Assistant Department Chair, Assistant Professor of Instruction, Modern Languages and Literatures
Robert Watson’s research and teaching center on cinema’s role in representing the nation, empires, and struggles for independence and recognition during decolonization. He is particularly interested in cinema’s role in constructing visual sovereignty, the right to represent oneself and one’s community in global cinemascape, in opposition to dominant views from cinematic metropolises, namely Hollywood and Paris.
His research focuses specifically on the Mediterranean as a visual and historical space of colonization and decolonization, homeland and diaspora, “native” languages and pluri-lingualism. His publications include analyses of cosmopolitanism in Mediterranean cinemas, encompassing the Jewish diasporas of Morocco, Tunisia, and Lebanon as represented in France and Israel. Currently, he is working on a book project tentatively entitled, “Who Controls the Screens? Visual Sovereignty during the Decolonization of the Maghreb and Middle East, 1930-1967”.

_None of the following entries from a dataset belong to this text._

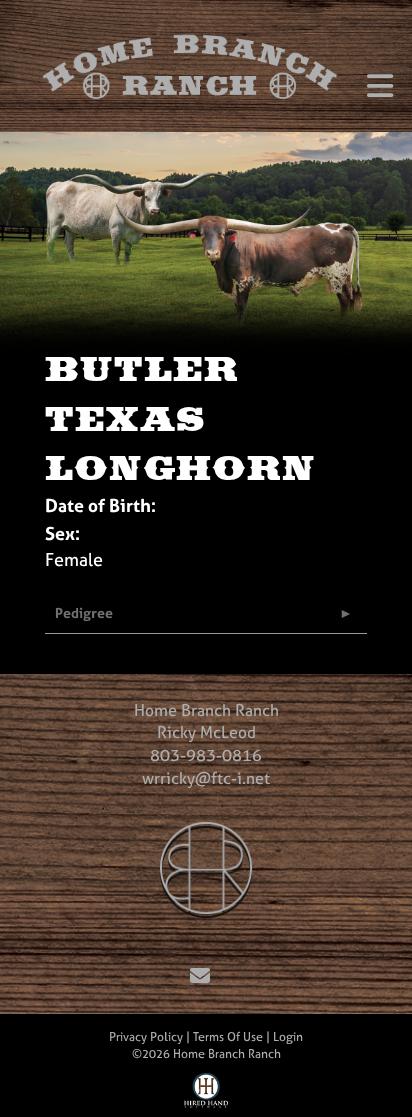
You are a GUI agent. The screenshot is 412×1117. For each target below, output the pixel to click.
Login (288, 1037)
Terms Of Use (228, 1037)
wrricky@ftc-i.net (206, 778)
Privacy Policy (146, 1037)
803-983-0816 (206, 755)
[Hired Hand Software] (206, 1095)
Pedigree (84, 612)
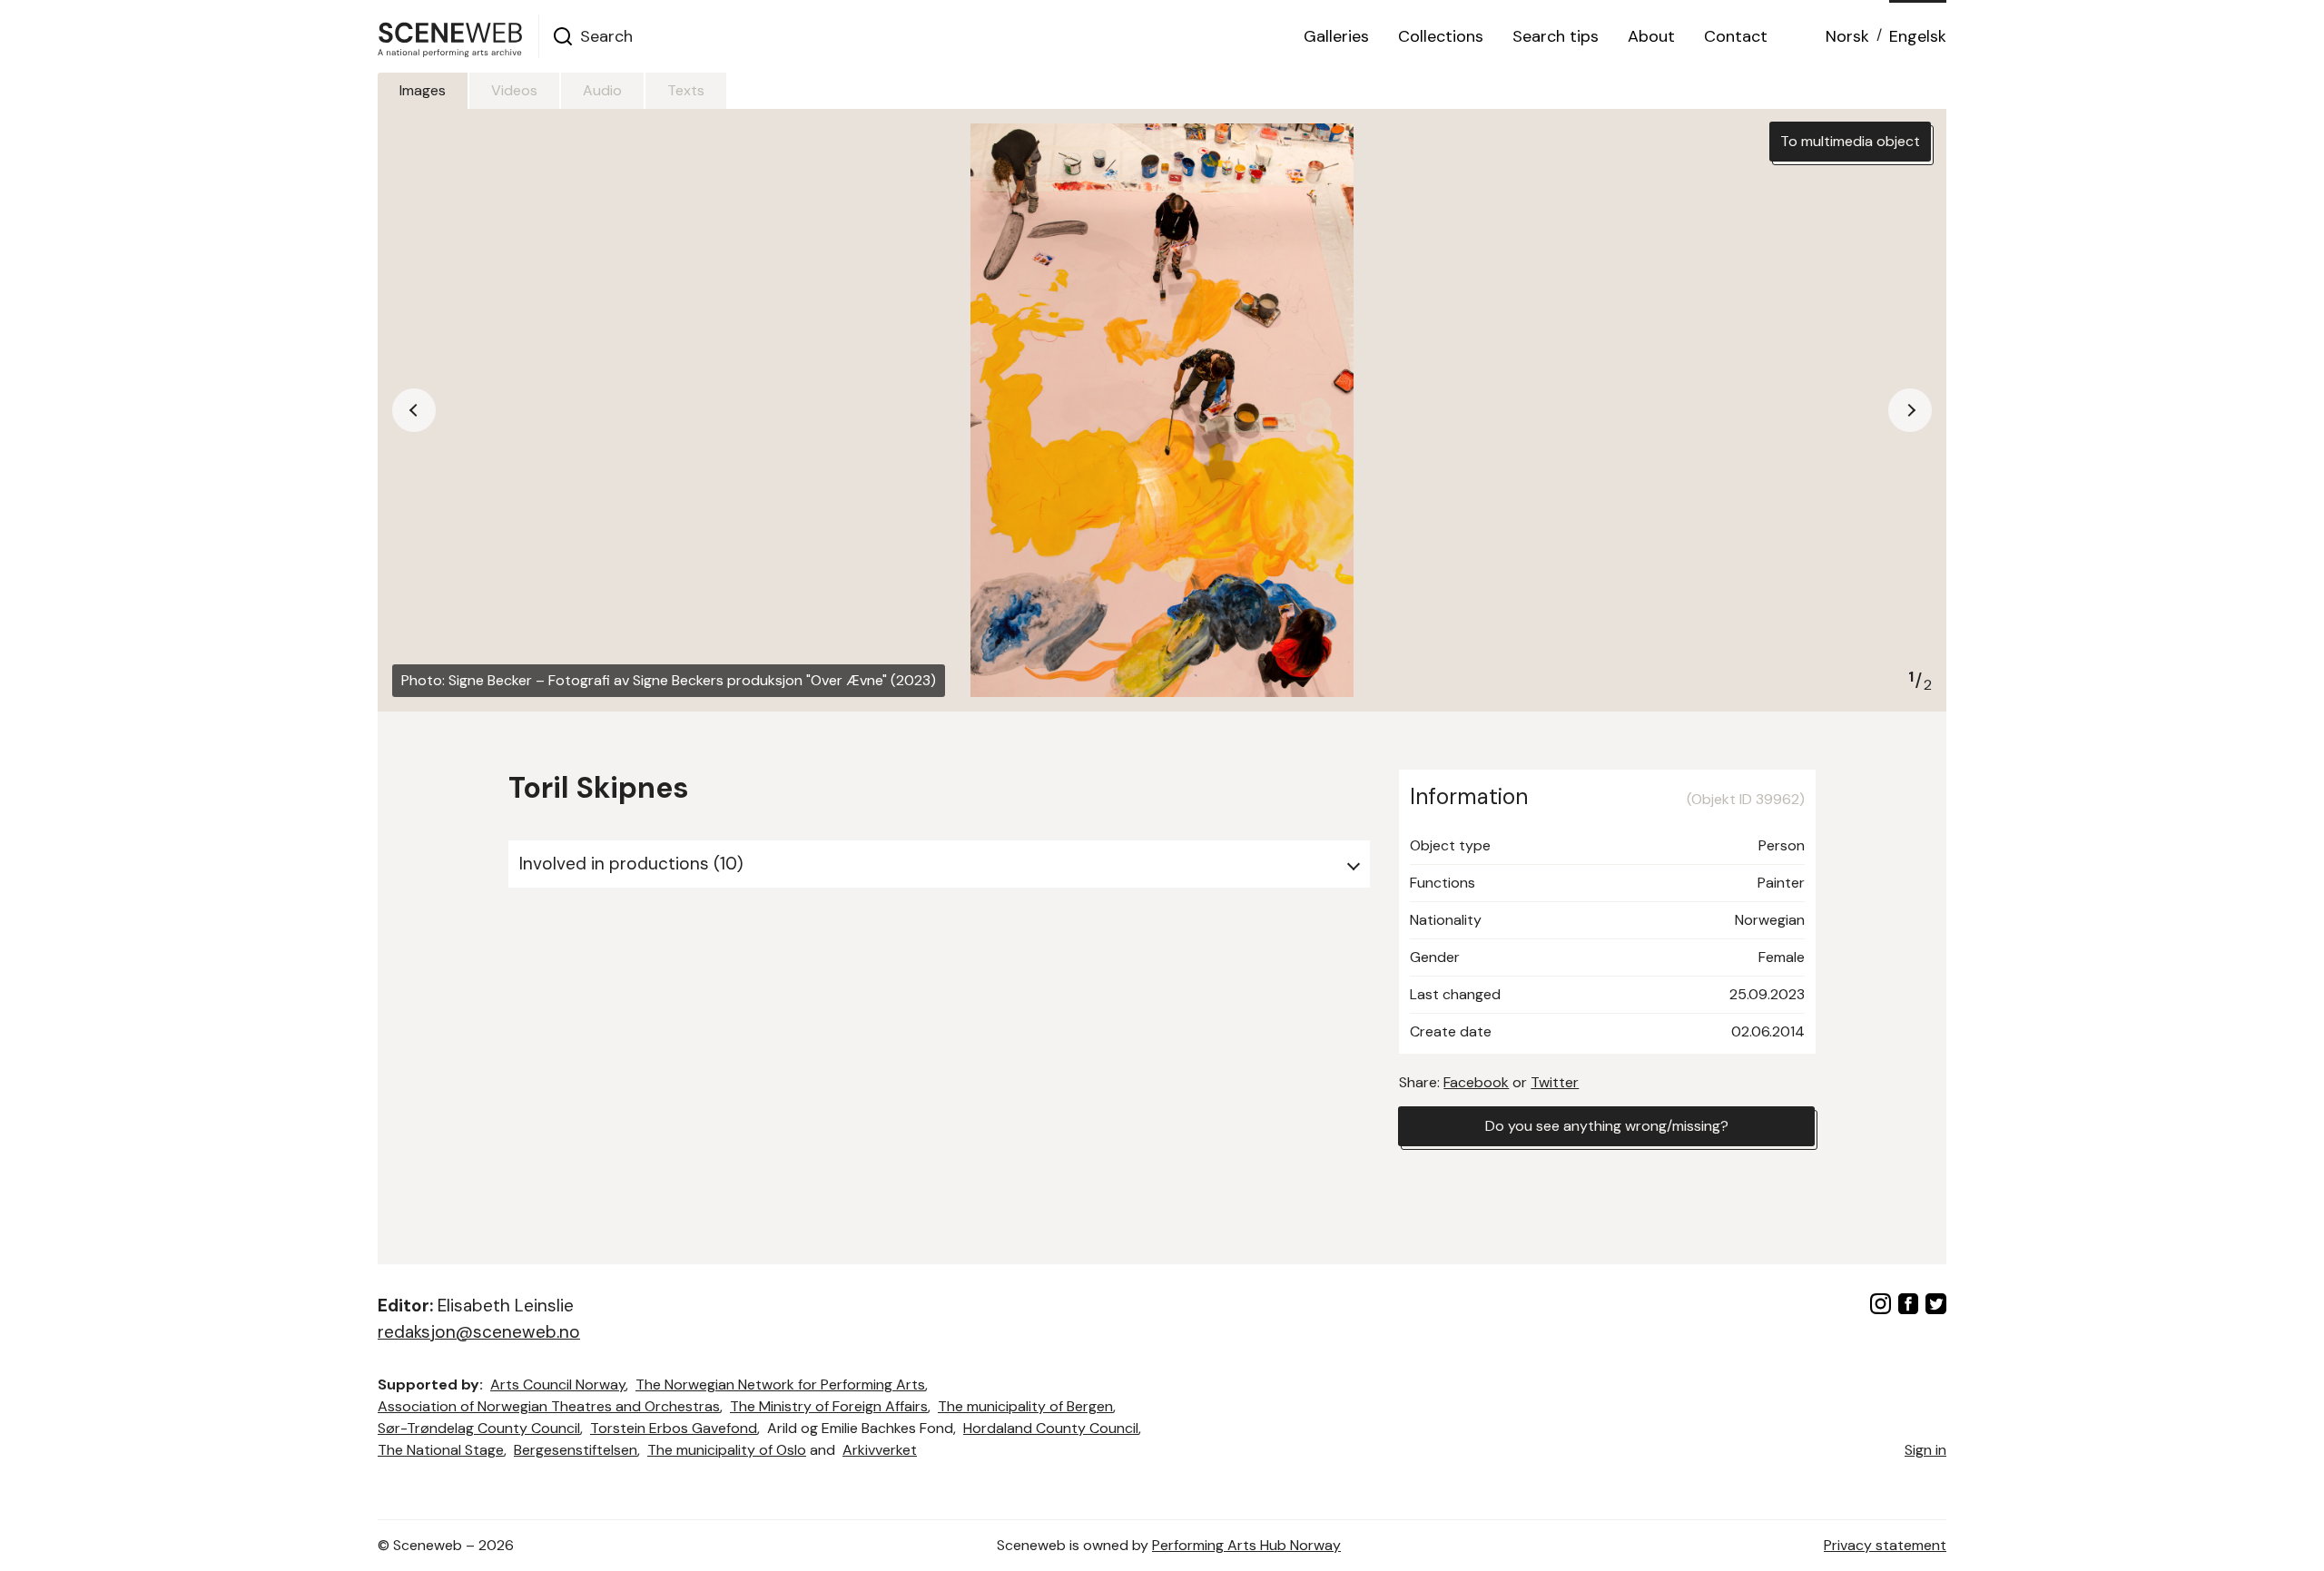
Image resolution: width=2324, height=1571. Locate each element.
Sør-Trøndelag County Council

Watson received his Ph.D. in French Language, Literature, and Cinema at Vanderbilt University. He has taught classes in film, media, and cultural studies at Stetson University and SUNY, Purchase College.
In Watson’s classes, students explore the formal and narrative power of cinema to create and critique collective identities. Watson is particularly interested in the way that moving images allow us to imagine and reimagine ourselves in community, whether ethnic, national, linguistic, or diasporic.